Aim of the task.
Can you rewrite the lines from the one with "Task: Open Jul 30 timestamp on GIQ comment" to the one with "Action: click(289, 1241)" as a Markdown table with columns Row and Line, skipping blank lines and leaving out the pictures?

Record list.
====================
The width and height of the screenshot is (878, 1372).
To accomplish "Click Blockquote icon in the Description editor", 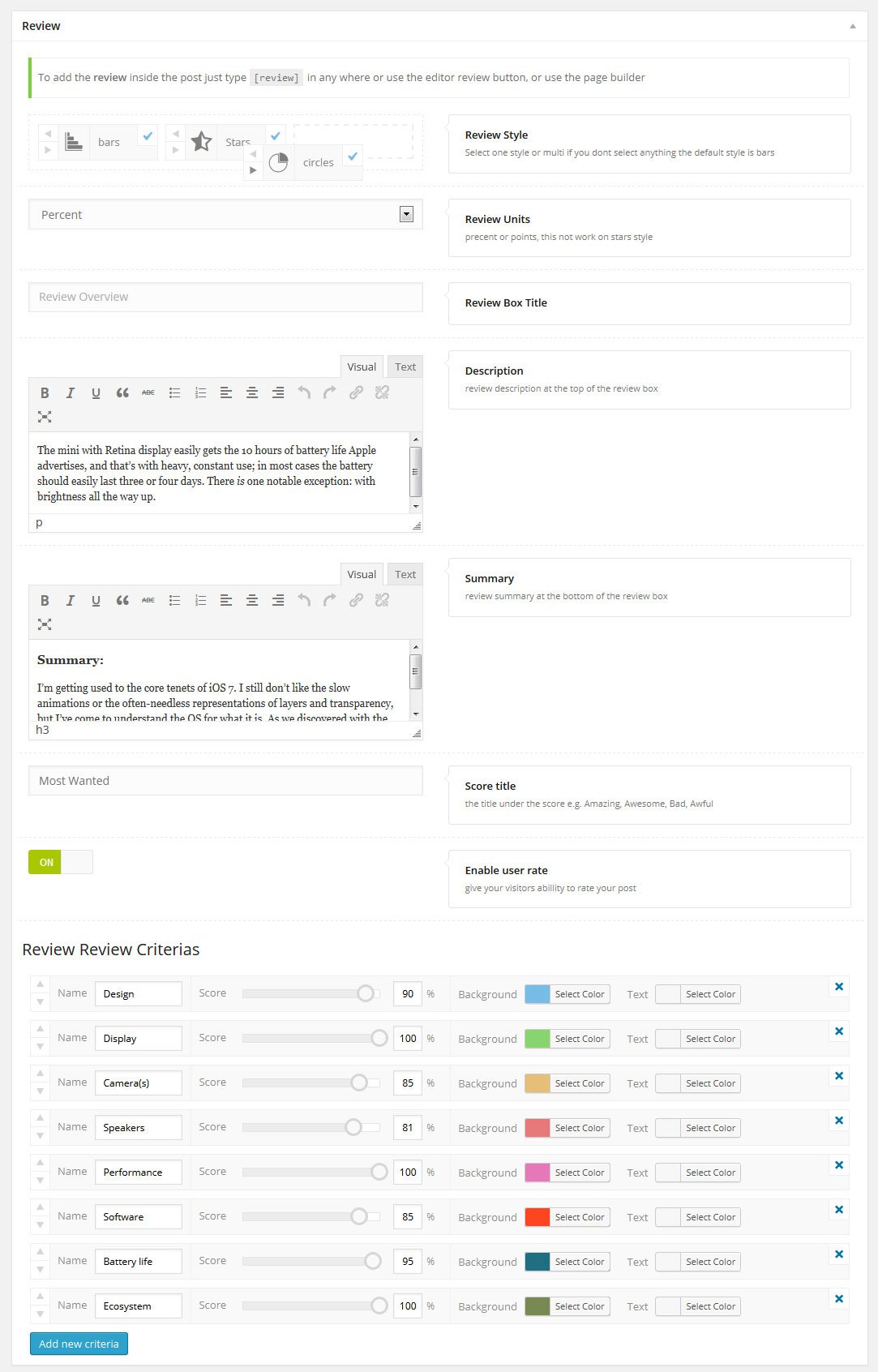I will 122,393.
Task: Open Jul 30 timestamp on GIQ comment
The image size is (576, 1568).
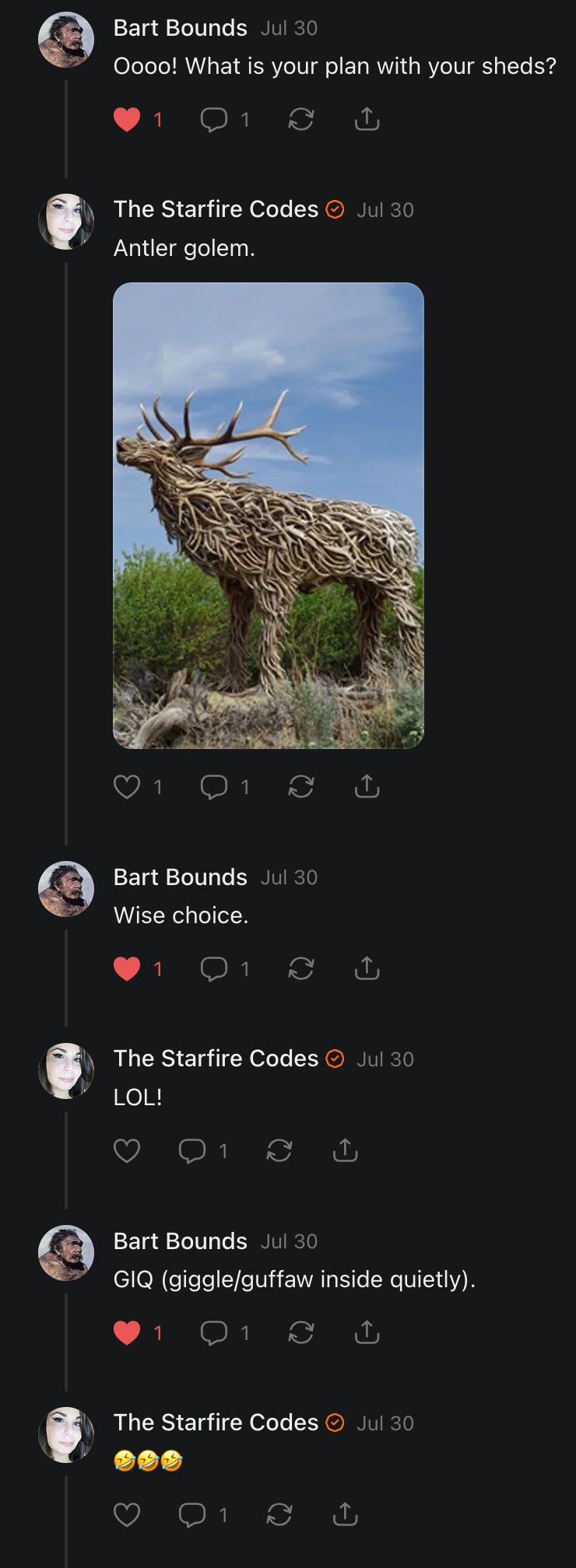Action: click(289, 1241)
====================
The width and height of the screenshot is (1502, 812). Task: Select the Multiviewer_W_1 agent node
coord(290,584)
====================
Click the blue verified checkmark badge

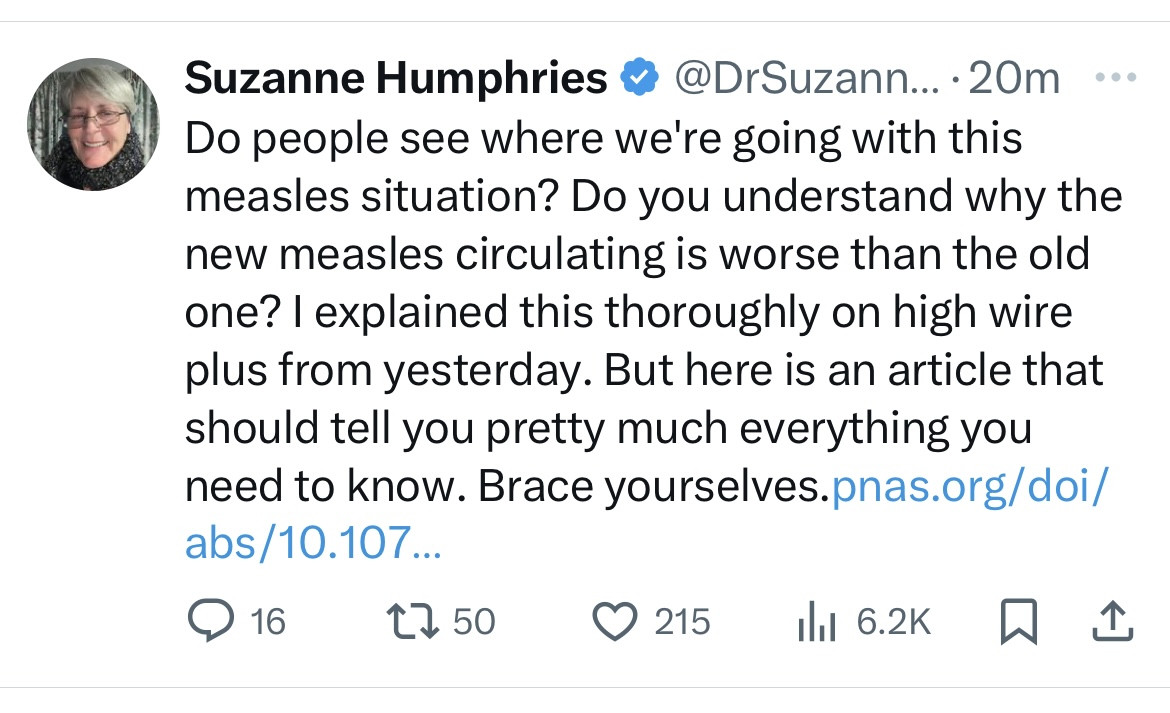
====================
Written answer.
| Row | Line |
|---|---|
| 1 | Task: Open Jul 30 timestamp on GIQ comment |
| 2 | The image size is (576, 1568). |
| 3 | Action: click(289, 1241) |